TRY IT: For the entries below, return the line holding "Task: Focus the Name input containing style" together with all lines after it, unchanged, and leave every picture out.
MATERIALS PROVIDED section start
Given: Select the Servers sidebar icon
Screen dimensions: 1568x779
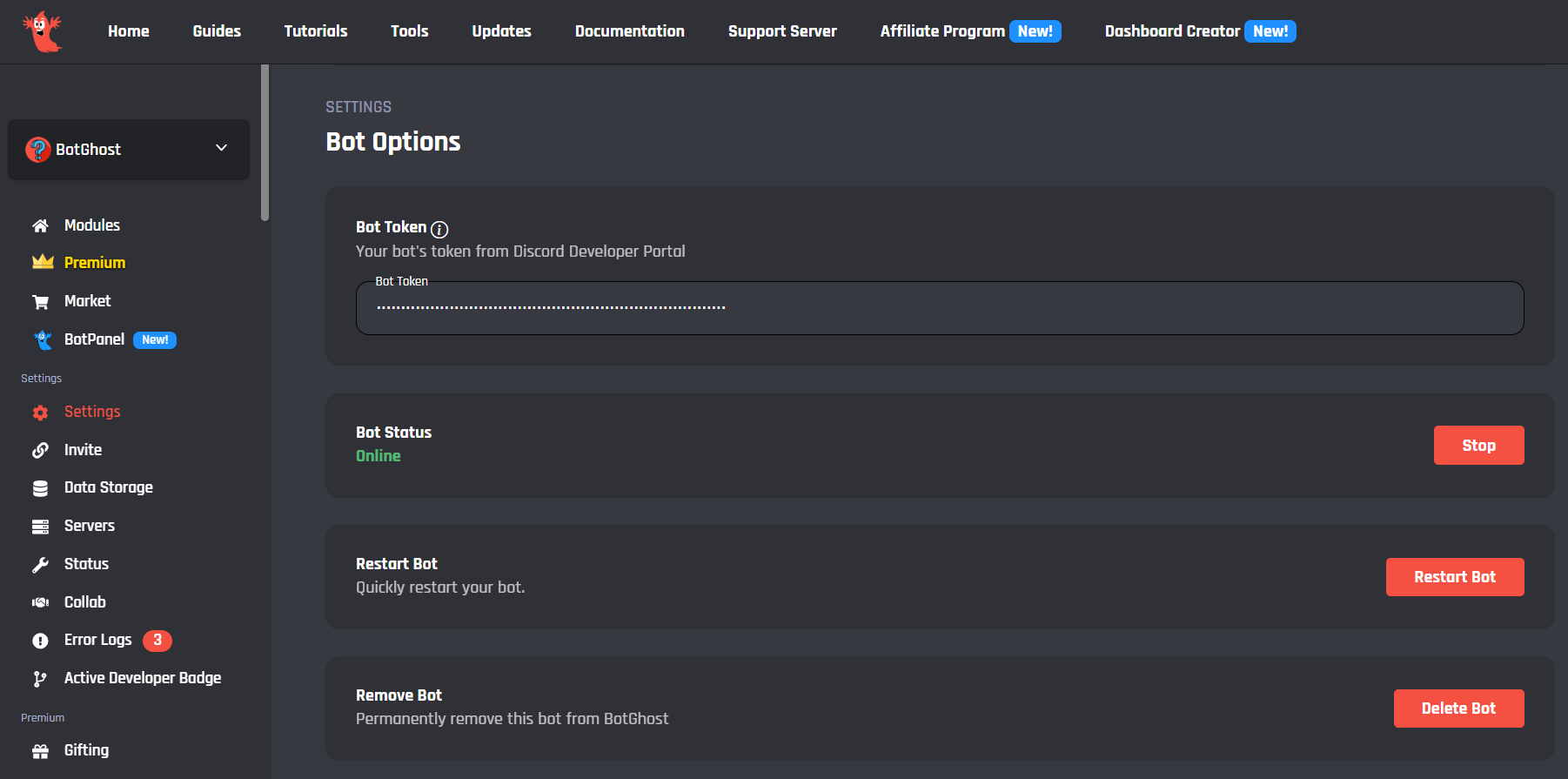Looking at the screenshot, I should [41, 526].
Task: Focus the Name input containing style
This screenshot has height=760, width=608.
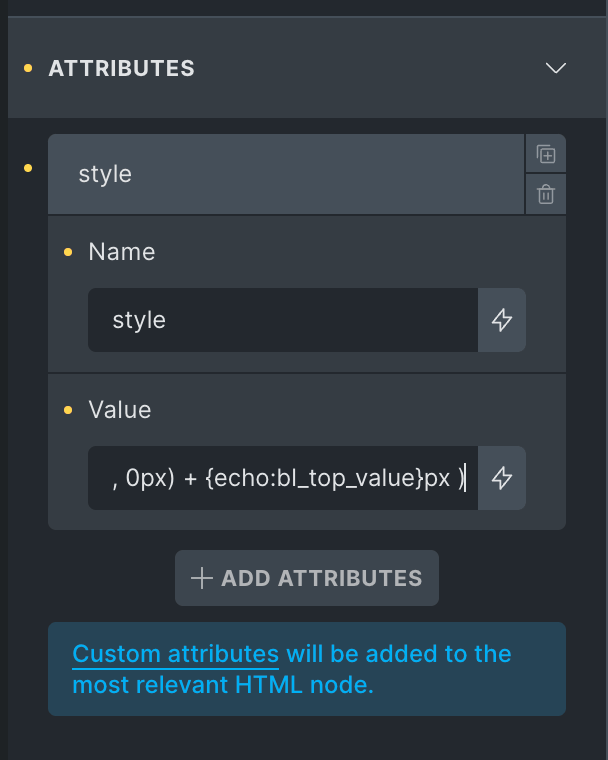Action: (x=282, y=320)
MATERIALS PROVIDED section end
WRITTEN ANSWER:
Task: Focus the Name input containing style
This screenshot has height=760, width=608.
Action: (x=282, y=320)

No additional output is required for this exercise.